Once we fall in love with Christ, we are so taken with His beauty, we want children who look just like Him. That’s spiritual motherhood in a nutshell: raising spiritual sons, and daughters who look just like their Father.

Dearest Rachel –
When it comes to the typical dreams of girlhood, I wonder which study sections were harder for you to answer; those that you had, and were therefore closer to your heart (which could result in arriving at certain painful conclusions if your dreams weren’t met to your satisfaction), or those that you hadn’t personally considered, and therefore couldn’t relate to when going through the day’s study?
This study involved one of those latter dreams. As far as I can tell, you may have assumed that this was an eventual fate you would have as part of growing up and becoming an adult – which, let’s be honest, you never really wanted to do. I think when I suggested trying to spend as long as we could without having children, you reacted with a mild level of surprise, as if you hadn’t considered that as a possibility. In your mind, children followed marriage as surely as one season followed another.

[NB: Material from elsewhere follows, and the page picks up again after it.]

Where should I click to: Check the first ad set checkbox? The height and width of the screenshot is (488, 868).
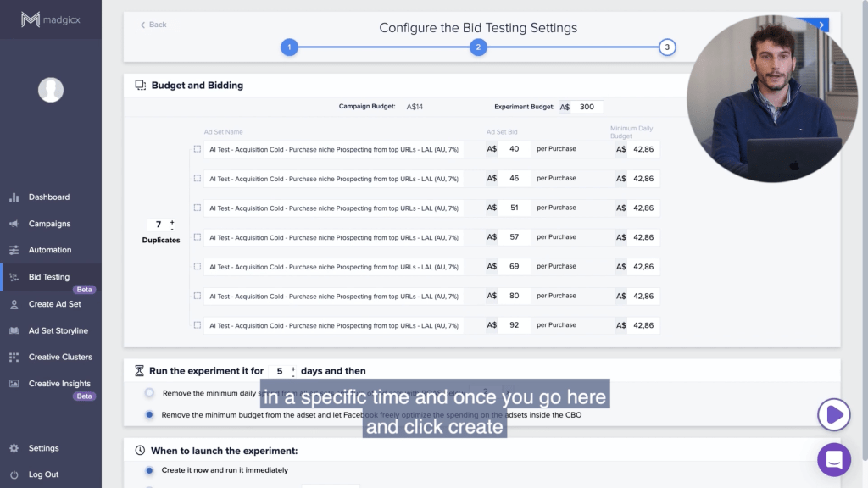coord(198,149)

Which, as it turned out, proved to be quite true. Still, it had never been a real dream of yours, in much the same way that being a bride wasn’t (and again, for the same reason, that of one following the other; without dreams of being a bride, the idea of having children wouldn’t even so much as cross your mind).
But, of course, there is more to raising children than mere physical fertility; there’s also the effort and connections that go into raising them spiritually. For that, the children don’t need to be yours by blood – although perhaps a measure of sweat and tears go into raising them into becoming children of God. But it doesn’t seem that, at the time you were working on this study, you gave much thought to the idea that you were (or could be) doing much of that.

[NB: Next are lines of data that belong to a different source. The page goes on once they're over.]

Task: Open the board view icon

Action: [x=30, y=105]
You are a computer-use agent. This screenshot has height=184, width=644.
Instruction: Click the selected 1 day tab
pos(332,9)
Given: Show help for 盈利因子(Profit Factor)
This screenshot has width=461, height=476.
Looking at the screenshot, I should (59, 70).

It’s interesting that, as part of the question about those who spiritually reared you, there was also an option to (if you were over forty – which you were at the time of this study) list those “in whom you’ve invested your life as a spiritual parent or mentor.” In keeping with your character of seeing yourself as younger than you truly were, you didn’t address those who you had befriended throughout your life. True, I suppose Sally and Dana were older than you (and I don’t remember about Susie), so perhaps you didn’t count them as mentees; your next answer does sort of touch on that.
In a certain way, as part of being what modern sociology nowadays describes as a ‘sandwich generation’ (having to deal with attending to the generations both above and below us simultaneously), you decided to focus on those above you, instead. It rather deflects from the question, but I think you saw them as overlooked in comparison to the up and coming generation, and in as much need of spiritual support as the children.